Biccie-munching ministers and mandarins need to get the bourbon bill under control
Biccie-munching ministers and mandarins have to get the bourbon invoice underneath management

Biscuits are offered free to civil servants and officers on the MoD HQ in central London as they talk about plans to maintain the nation safe from overseas foes.

An MoD insider stated: “Everybody at meetings makes a beeline for the biscuits to have with their tea and coffee – it can be the highlight of the day sometime.

“I’ve even heard whoops of delight from the meeting rooms when somebody has bagged the last packet of chocolate bourbons, it can get quite competitive.
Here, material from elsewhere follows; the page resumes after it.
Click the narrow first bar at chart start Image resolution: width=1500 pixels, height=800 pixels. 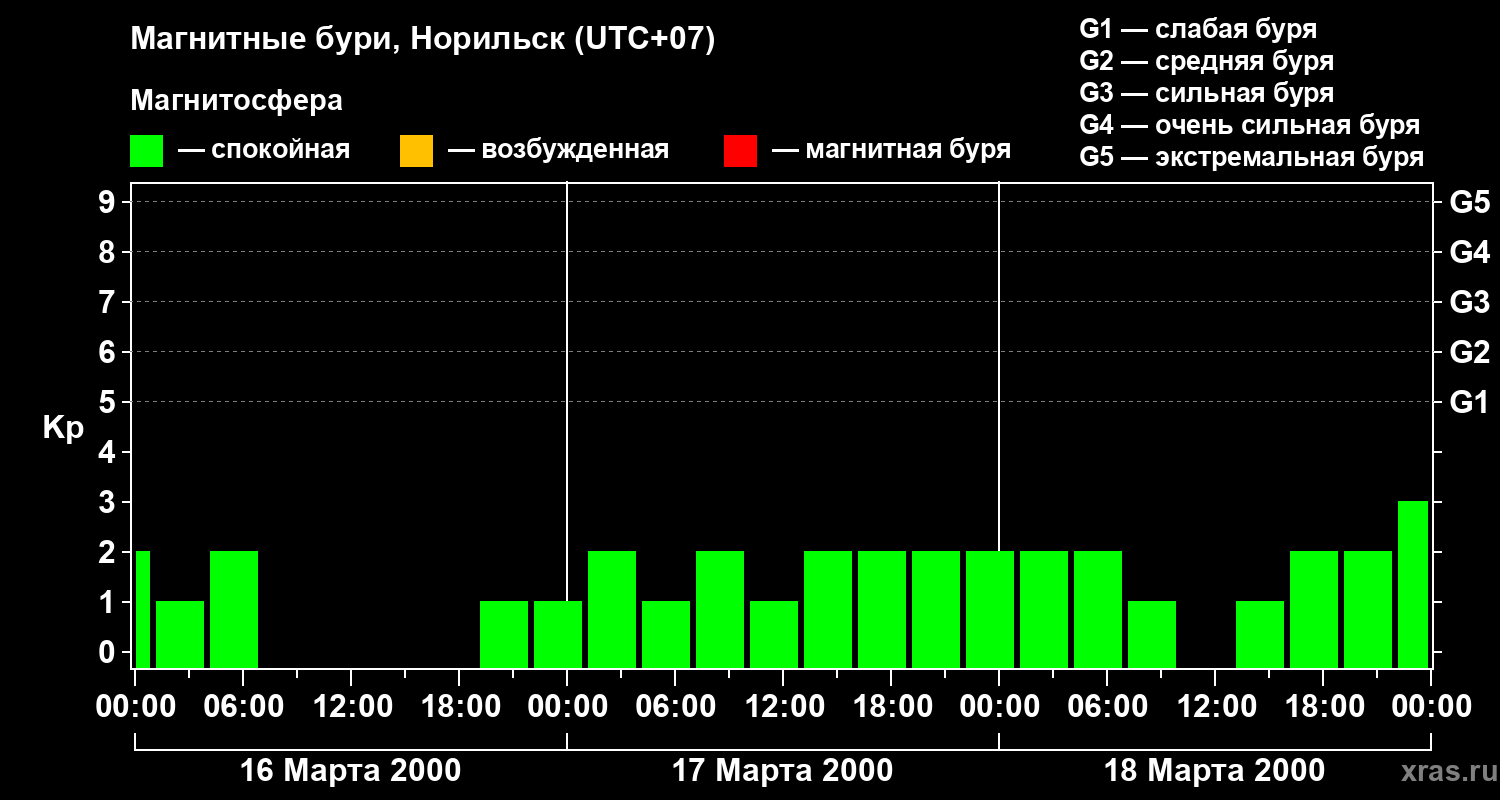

“Somebody joked that because there are six varieties of biscuit with the new supplier compared to four with the old one we should be complimenting ourselves for increasing diversity in the workplace.”

Break time can be the highlight of the day for some, the MoD say
Break time might be the spotlight of the day for some, the MoD say

Benjamin Elks, operations supervisor of the TaxPayers’ Alliance, stated: “Biccie-munching ministers and mandarins need to get the bourbon bill under control.”

The MoD stated the biscuits had been offered to them underneath a PFI contract which stipulates “limited refreshments” are equipped for a small variety of conferences.

But it says the choice to swap from one model of biscuit to the opposite was made by the contractor and the MoD continues to be dedicated to “delivering value for money”.

Officials have stated that as there was a return to face-to-face conferences on the MoD the amount of biscuits being munched via has risen sharply.